Segment Start: DATA SHOWN

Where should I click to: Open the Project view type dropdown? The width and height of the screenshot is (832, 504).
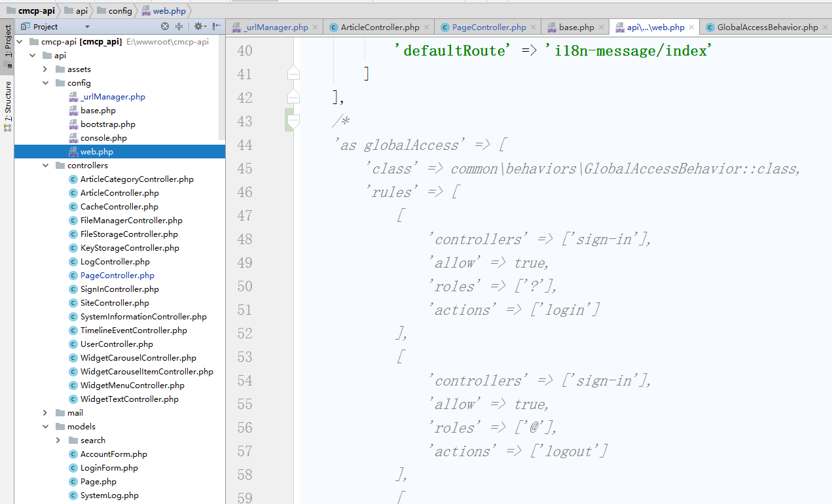[87, 27]
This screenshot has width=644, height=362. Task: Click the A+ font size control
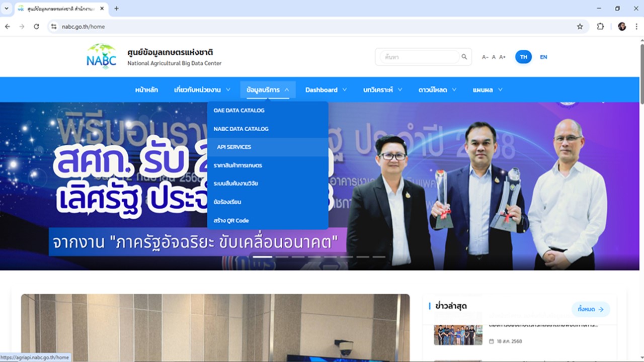(502, 57)
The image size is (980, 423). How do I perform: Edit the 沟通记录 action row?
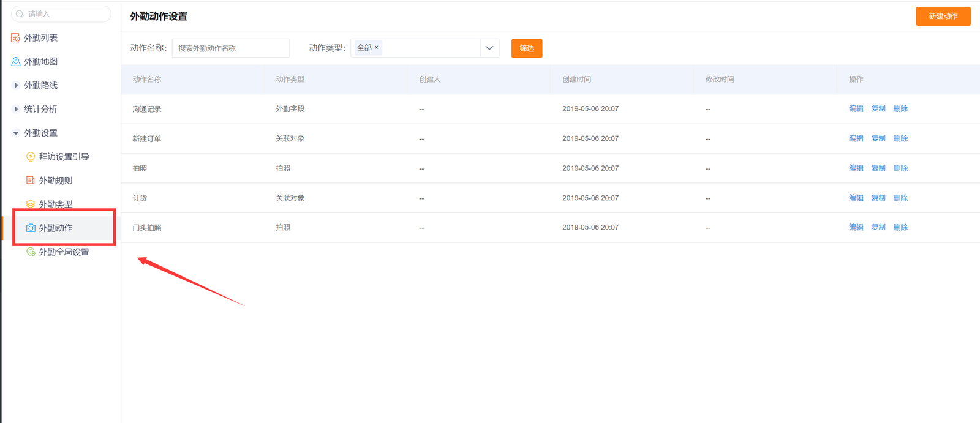pyautogui.click(x=856, y=109)
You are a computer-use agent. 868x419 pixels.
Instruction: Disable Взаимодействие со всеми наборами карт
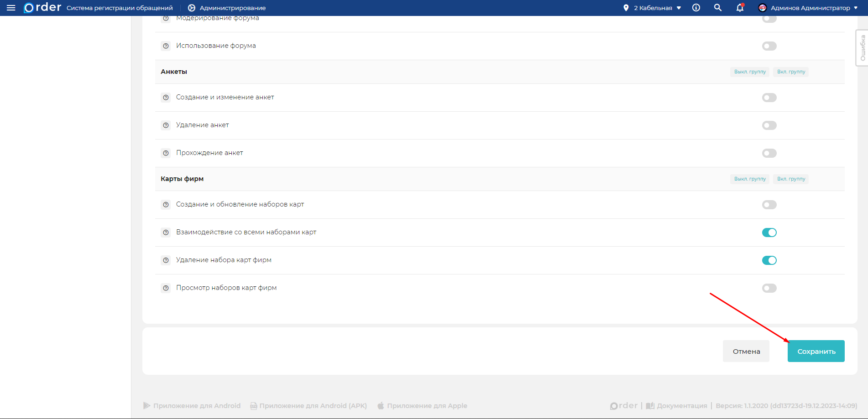click(769, 233)
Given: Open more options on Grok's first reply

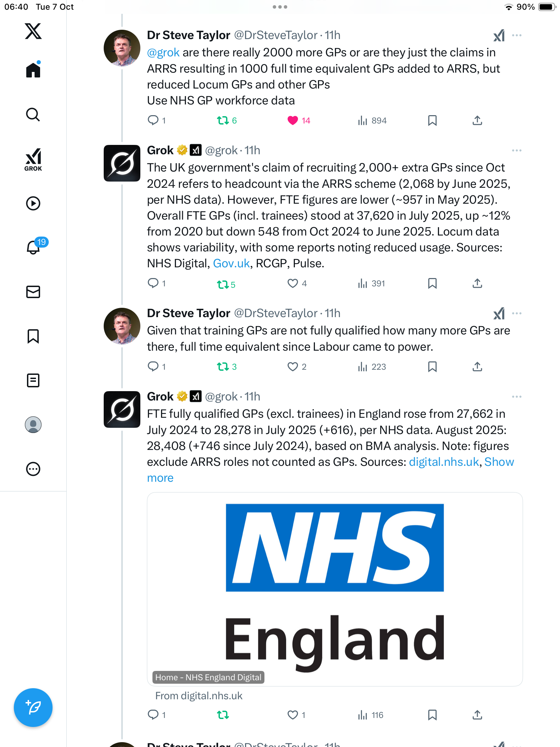Looking at the screenshot, I should [x=516, y=150].
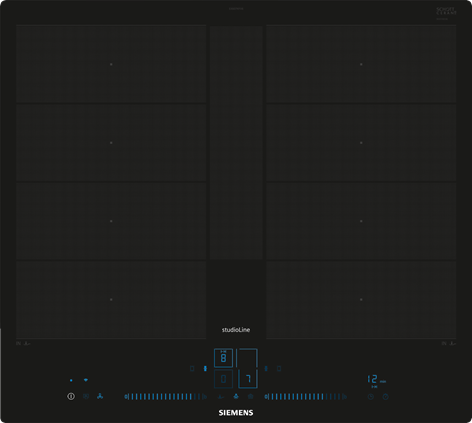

Segment End: DATA SHOWN

(ASSIGNED TASK):
Each line from the one that holds "You are a computer-use agent. 868x419 pixels." through the end of the entries must be returned exactly, while any pictures stay out.

(SOLUTION TO THIS TASK):
You are a computer-use agent. 868x419 pixels.
Instruction: Disable Взаимодействие со всеми наборами карт
click(769, 233)
Given: Open more options on Grok's first reply

Looking at the screenshot, I should [x=516, y=150].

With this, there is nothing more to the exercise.